Uses an embedded Jetty webapp on port 8983
http://<host>:8983/solr/#/
Solr CLI

If administering Solr a lot, you may find this CLI makes your day to day significantly easier and can use environment
variables to shorten your commands.
HariSekhon/DevOps-Perl-tools
git clone https://github.com/HariSekhon/DevOps-Perl-tools.git perl-tools
cd perl-tools
make  # installs CPAN dependencies on all major Linux and Mac systems
./solr_cli.--help
Commercial Offerings

LucidWorks
Start SolrCloud Commands

On first node:
Notice the /solr suffix to the zkHosts to chroot the SolrCloud to the /solr path inside ZooKeeper otherwise it'll
write junk all over top level
java -DzkHosts=zk1:2181,zk2:2181,zk3:2181/solr \
  -DnumShards=2 \
  -Dbootstrap_confdir=$SOLR_HOME/example-solrcloud1/solr/collection1/conf \
  -Dcollection.configName=myconf \
  -jar start.jar
on subsequent nodes:
java -DzkHost=zk1:2181,zk2:2181,zk3:2181/solr -jar start.jar
Solr / SolrCloud Docker Images

HariSekhon/Dockerfiles - Solr
HariSekhon/Dockerfiles - SolrCloud
HariSekhon/Dockerfiles - SolrCloud Dev
SolrCloud

Clustered Solr using ZooKeeper for coordination of nodes and shards.
Expect to do shard management, recoveries and ZooKeeper contents investigation.
Strongly recommended that you use Elasticsearch instead of SolrCloud.
The problem with SolrCloud is that clustering was tacked on to classic Solr as an afterthought and it shows,
compared to Elasticsearch where this was a primary consideration.
Shard management is difficult in SolrCloud and it's common to have shard outages and shard loss requiring
re-indexing from an external data store.
You will need the Solr CLI above. There is even a --request-core-recovery switch that uses an API
endpoint that wasn't documented at the time of writing.

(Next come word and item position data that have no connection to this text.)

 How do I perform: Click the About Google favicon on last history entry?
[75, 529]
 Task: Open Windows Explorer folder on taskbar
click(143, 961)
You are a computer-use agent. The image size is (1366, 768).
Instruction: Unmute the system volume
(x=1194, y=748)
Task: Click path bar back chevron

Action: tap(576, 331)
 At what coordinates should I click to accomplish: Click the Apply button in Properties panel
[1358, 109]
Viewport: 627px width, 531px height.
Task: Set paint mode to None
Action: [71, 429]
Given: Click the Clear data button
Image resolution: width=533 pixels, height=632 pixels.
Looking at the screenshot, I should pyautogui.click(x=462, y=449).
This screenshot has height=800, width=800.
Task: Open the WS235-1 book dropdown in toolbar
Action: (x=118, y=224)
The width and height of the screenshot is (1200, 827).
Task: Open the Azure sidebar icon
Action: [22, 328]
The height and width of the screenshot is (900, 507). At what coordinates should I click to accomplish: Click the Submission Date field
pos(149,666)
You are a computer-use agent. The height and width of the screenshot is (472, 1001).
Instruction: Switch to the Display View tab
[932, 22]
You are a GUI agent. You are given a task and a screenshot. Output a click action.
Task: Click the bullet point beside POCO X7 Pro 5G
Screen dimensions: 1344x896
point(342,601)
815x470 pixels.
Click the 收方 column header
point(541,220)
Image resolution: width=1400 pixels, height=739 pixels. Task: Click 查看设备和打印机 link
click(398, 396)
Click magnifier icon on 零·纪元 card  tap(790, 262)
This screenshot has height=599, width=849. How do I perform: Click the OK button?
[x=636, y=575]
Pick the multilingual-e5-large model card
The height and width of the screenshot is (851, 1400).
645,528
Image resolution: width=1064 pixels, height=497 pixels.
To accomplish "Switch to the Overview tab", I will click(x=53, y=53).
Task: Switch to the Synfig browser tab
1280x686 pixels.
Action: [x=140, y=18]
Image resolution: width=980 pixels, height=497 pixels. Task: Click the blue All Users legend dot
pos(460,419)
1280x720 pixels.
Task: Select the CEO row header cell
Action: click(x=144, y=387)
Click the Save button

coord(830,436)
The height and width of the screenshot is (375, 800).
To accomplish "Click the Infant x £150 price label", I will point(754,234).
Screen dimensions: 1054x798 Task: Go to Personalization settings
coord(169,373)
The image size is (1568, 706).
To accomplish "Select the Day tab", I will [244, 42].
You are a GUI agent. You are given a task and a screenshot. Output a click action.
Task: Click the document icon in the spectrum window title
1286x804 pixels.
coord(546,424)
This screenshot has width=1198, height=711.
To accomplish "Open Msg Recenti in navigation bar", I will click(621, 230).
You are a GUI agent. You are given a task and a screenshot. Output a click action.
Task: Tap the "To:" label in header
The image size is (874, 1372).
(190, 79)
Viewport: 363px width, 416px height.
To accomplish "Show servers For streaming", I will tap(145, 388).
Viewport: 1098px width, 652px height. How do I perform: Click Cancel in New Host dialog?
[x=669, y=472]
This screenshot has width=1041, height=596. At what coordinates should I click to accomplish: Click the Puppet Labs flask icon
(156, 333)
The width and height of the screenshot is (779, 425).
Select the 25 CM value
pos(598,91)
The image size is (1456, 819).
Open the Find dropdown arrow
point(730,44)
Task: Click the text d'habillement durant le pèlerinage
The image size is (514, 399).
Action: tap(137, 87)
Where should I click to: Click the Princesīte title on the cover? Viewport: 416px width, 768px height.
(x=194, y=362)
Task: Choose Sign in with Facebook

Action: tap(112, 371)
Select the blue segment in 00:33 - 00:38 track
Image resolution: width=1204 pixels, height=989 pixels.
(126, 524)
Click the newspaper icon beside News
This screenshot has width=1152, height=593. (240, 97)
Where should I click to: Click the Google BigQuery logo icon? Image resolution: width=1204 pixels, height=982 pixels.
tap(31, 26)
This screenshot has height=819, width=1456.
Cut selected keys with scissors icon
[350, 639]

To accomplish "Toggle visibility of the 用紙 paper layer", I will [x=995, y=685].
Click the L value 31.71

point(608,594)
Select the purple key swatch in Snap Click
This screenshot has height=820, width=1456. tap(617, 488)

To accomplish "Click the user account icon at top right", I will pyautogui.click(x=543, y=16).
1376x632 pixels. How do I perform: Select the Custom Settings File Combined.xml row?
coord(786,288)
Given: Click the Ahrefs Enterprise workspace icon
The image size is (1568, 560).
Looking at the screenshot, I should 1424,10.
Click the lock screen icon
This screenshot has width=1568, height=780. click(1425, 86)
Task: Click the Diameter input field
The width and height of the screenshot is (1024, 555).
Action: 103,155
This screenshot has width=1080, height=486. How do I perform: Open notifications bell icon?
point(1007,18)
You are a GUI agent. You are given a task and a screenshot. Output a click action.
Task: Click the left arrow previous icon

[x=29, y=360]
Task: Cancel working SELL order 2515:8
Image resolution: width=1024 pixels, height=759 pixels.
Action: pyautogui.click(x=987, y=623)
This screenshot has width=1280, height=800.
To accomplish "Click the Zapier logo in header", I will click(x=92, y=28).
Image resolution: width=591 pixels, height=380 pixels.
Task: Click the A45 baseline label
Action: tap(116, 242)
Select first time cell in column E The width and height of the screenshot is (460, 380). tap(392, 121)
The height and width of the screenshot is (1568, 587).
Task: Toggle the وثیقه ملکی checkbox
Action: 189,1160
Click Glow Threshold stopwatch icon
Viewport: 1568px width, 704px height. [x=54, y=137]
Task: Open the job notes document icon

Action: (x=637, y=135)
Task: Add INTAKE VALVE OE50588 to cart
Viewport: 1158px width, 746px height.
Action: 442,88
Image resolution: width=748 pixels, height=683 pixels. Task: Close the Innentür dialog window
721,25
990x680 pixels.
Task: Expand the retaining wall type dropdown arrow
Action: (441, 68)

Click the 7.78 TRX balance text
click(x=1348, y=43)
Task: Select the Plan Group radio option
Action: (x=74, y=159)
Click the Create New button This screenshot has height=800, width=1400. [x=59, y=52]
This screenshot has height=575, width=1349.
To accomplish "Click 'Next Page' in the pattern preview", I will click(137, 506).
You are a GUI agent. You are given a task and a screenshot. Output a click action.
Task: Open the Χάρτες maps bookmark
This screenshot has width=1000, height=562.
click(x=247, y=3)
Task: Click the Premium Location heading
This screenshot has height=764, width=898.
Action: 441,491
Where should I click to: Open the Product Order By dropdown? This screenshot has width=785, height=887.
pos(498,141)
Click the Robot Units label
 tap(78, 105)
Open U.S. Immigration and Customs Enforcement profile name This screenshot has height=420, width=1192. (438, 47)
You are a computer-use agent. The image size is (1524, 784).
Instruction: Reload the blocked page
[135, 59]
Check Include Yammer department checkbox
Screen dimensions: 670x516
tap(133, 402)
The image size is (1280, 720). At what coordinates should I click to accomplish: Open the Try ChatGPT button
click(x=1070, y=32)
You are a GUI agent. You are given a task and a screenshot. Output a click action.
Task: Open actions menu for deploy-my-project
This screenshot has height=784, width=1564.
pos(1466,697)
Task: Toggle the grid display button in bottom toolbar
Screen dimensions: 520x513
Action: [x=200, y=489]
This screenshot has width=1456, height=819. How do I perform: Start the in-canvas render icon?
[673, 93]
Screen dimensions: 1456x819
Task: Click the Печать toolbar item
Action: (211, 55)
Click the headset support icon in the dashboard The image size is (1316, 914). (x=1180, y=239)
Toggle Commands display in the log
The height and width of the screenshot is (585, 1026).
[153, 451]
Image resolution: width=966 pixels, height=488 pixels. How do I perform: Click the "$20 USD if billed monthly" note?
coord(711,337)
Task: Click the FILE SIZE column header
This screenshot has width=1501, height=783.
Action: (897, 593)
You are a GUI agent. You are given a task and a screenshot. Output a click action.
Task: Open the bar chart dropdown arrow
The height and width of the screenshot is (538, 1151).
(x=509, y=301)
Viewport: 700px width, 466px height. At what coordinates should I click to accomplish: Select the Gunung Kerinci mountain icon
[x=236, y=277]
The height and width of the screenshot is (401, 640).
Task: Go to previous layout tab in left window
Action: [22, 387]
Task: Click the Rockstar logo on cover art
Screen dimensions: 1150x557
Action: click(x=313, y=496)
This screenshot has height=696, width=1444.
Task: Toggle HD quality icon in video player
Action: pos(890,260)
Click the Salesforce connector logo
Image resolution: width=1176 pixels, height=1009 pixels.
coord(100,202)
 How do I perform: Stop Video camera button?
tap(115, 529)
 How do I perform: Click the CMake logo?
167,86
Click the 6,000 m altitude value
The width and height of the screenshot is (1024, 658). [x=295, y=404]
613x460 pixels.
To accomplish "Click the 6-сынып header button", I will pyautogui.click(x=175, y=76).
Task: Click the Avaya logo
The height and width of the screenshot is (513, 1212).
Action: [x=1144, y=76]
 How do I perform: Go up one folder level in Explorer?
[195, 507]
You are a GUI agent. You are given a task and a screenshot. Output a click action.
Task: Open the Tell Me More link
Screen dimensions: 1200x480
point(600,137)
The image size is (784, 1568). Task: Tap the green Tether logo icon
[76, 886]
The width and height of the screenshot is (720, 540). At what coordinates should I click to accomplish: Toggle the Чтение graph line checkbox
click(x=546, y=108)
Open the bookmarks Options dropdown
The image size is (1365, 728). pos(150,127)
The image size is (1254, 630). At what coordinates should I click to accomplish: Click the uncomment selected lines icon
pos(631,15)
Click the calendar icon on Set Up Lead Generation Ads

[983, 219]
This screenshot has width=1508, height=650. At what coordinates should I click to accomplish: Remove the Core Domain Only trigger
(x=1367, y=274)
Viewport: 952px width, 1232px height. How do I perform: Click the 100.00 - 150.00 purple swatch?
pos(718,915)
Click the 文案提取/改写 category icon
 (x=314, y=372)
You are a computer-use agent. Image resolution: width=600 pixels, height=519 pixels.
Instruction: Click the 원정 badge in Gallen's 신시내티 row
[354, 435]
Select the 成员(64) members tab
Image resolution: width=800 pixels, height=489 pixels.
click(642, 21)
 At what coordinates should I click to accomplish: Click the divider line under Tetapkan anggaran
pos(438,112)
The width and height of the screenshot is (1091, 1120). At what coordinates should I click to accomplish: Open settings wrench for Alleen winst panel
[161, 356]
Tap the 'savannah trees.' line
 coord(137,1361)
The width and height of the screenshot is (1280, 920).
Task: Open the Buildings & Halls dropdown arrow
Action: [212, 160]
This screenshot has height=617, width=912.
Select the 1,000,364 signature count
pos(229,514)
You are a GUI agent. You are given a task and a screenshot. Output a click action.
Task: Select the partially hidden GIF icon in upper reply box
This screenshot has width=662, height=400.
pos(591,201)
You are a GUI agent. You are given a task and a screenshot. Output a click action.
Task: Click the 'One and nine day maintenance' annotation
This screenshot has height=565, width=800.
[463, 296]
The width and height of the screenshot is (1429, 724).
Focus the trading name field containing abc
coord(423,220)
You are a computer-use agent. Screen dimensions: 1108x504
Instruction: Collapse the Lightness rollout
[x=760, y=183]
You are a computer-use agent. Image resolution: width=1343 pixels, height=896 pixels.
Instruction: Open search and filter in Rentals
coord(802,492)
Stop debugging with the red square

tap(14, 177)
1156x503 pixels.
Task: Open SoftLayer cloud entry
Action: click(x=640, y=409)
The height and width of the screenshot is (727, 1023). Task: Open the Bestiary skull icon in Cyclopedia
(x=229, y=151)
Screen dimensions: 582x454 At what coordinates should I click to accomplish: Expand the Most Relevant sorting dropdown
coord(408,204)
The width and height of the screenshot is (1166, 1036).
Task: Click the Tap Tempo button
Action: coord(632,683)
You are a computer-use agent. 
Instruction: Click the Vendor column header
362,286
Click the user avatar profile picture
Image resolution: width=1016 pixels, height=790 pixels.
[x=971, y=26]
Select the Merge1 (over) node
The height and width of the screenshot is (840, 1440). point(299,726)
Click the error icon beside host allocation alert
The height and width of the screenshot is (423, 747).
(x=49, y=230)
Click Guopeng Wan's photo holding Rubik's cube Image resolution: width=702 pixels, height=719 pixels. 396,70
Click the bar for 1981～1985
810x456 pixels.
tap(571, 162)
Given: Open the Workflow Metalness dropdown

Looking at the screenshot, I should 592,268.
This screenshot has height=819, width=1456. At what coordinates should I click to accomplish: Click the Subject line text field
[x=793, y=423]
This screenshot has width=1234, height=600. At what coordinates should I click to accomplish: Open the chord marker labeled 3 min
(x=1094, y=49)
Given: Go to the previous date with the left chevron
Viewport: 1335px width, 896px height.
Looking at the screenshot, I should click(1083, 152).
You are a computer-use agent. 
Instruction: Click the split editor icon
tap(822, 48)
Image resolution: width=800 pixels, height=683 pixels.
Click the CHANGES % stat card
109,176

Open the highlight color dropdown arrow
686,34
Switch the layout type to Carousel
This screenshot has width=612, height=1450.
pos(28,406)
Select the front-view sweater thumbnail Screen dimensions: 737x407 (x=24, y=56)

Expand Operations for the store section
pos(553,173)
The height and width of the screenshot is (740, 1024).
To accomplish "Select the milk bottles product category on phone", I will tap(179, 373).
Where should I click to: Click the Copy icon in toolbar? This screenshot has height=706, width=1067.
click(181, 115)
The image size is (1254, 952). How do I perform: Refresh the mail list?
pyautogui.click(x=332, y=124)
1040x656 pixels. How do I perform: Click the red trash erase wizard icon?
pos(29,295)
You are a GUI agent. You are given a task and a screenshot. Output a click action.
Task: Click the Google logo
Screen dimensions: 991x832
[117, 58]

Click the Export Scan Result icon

Leader uses 100 transaction log to sync replicas


if replicas fall too far behind leader then full replication of segments is needed instead


CDCR - Cross DataCenter Replication

https://sematext.com/blog/2016/04/20/solr-6-datacenter-replication/
6.0+
stores unlimited update log
'replicator' configured on source collection sends batch updates to target collection(s)
shard leader receives indexing command, processes + replicates to local replicas + writes to update log for CDCR (synchronously)
async 'replicator' checks update log, if new creates batch + sends to target collection
data received by target collection leaders replicated to locally at other DC using std SolrCloud replication
'replicator' batches for max scalability
update log only captures new indexed docs
indexing existing collection requires shutting down source cluster, copying source leader data dirs to target leader data dirs
solr.CdcrRequestHandler, insert update request processor chain in UpdateHandler (see link above for details)
Limitations:

Active - Passive
not bi-directional so no indexing if source cluster goes down (or perhaps but no replication back to original primary)
shards must be manually migrated (Elasticsearch auto-migrates shards)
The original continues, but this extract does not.